• [What this task involves] Upon reaching the line that contains "How do I perform: Click" in the records below, begin repeating every line exactly through the last one, skipping pictures.

---- The input

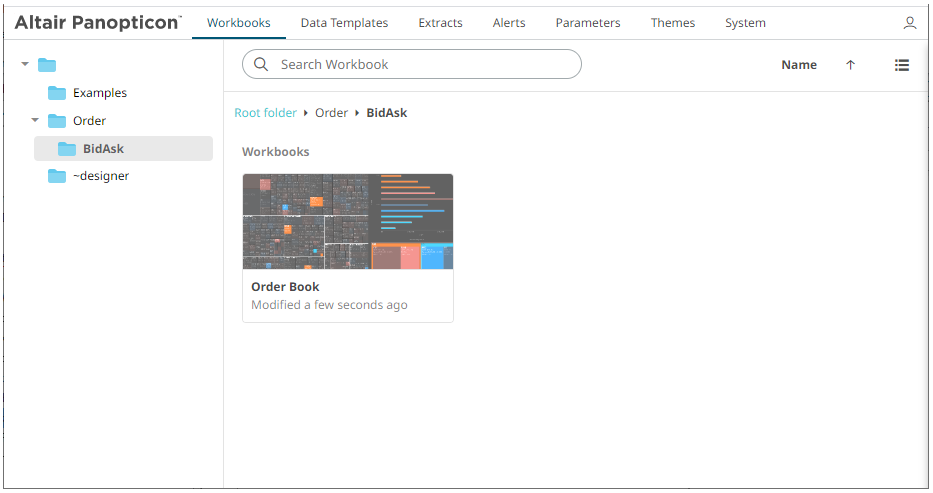Toggle ascending sort arrow
Image resolution: width=933 pixels, height=493 pixels.
[850, 65]
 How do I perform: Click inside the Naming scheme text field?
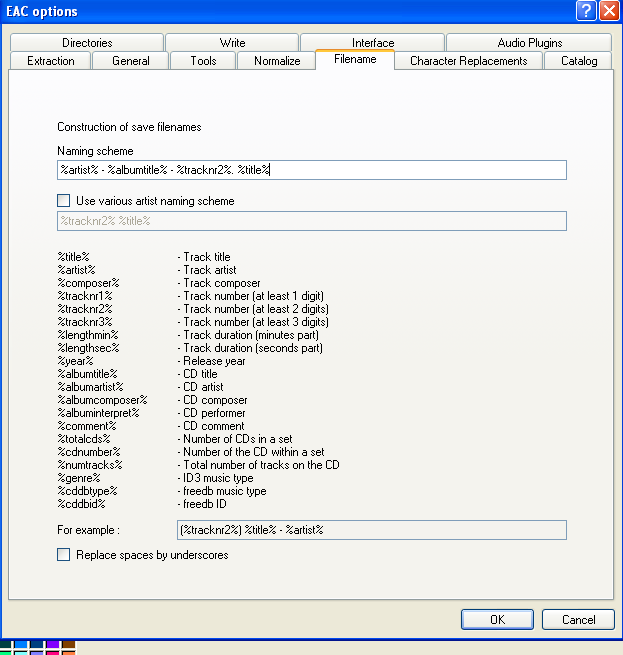point(312,170)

--------

• [Task solution]
 How do I perform: Click inside the Naming scheme text field?
point(312,170)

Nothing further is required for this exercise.